It took all day to travel there on Tuesday, and that evening, my guide Lydia and myself met with three of the pastors from the church we were visiting. These three men were amazing! They receive very little salary (if any at all - the funds often don't make it through) and are still in the process of planning/developing programs for HIV/AIDS. About a third of Kabale is HIV positive, and the HIV rate is continuing to rise. Three main contributing factors: 1. They are situated on the trucking line, which creates a place for women who have been widowed or have no other source of income to work as commercial sex workers with the truck drivers and 2. the prominent presence of witch doctors. 3. People live so far outside of town, they can't make the trip in to get treatment/medicines. People will go to the witch doctors and often, their 'healing' will include being cut with a razor blade that is never cleaned, or the witch doctor saying to a woman that the only way she can be healed is if she will have sex with him. One of the things the church is doing to combat this, is to put out a weekly radio program that speaks out against witch doctors. They reach over 15 million people, and what I found was really amazing, was the fact that people listen and believe what they say, even if they are not Christians. They shared that people in Uganda will listen to the church and do what they say, even if they don't believe in Christ, so in turn, the church holds so much power for change. Amazing! (Below is a picture of me and the five pastors who work at the church)

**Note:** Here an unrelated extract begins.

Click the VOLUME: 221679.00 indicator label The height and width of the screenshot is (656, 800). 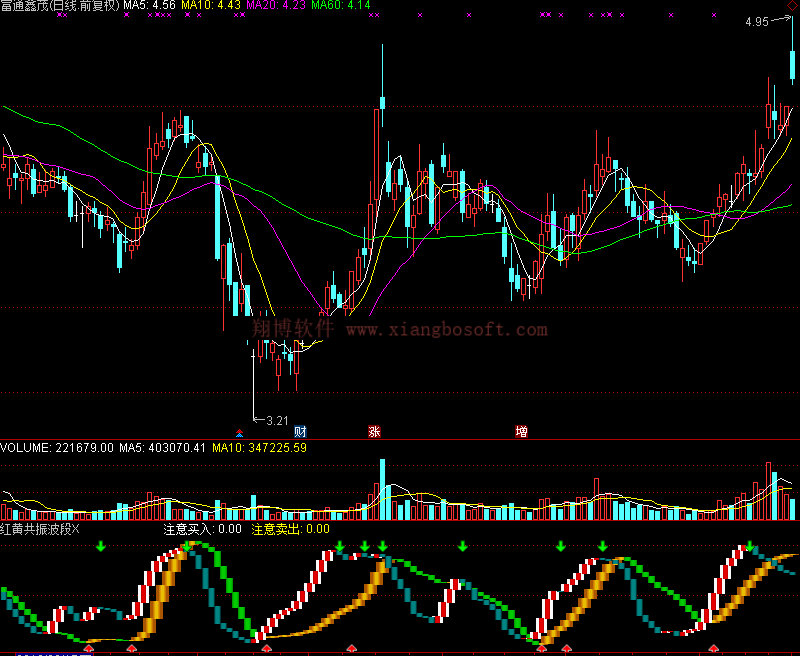[57, 447]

During the dinner, one of the pastors told me he and his wife are HIV positive, and actually let me interview them the following day. Their story is truly amazing and I feel so honored he would allow me to write about it. He has only disclosed his status to the staff at the church and a few of the congregation members, but was excited at the idea that others could be encouraged by his story.
On Wednesday, we had a full day, starting by meeting with the church leadership in the morning and hearing about their programs. After that, went to the nearby village of Katuna and visited a small church there. About 100 people crammed into this tiny, thatched building to visit with me and give their testimonies of how they have been helped through mainly counseling programs.
I think the biggest surprise of the day was when after lunch, one of the pastors asked if I wanted to go have a coke in Rwanda. Thinking he was kidding, I said sure, and the next thing I knew, we were walking across the border and buying a coke - though I had lemon fanta since the pastors were determined I would have something that was actually from Rwanda, and the cokes were from Uganda. You'd think it would be harder to get into Rwanda, but not so much!
After that, we came back to the church in Kabale, and met with a group of about a hundred people that are either infected with HIV or caring for those who are infected. Again, just an amazing time of testimony sharing and fellowshipping together. (I'm getting ready for a meeting and don't have a lot of time to write, but will share more details later)
Over all, Kabale was amazing and I feel so blessed to have spent time with the people there. At the start of my day on Wednesday, one of the church leaders asked me very sincerely, "What do we do when people come for help and we have done everything we can but have nothing to give them?" It really was one of the worst moments of my life. This woman was asking me so genuinely for advice on what to do, and I didn't have a tangible answer. I told her that all I knew how to do now is pray. Pray that people will hear their story and want to help them. So this week, if you're praying, remember to pray for the church and the people in Kabale who are trying their best to fight HIV/AIDS with very little. Be encouraged to know though, that even with little, God is doing amazing things not only in Kabale but in all of Africa, and I thank all of you for sending me here to have the chance to witness it.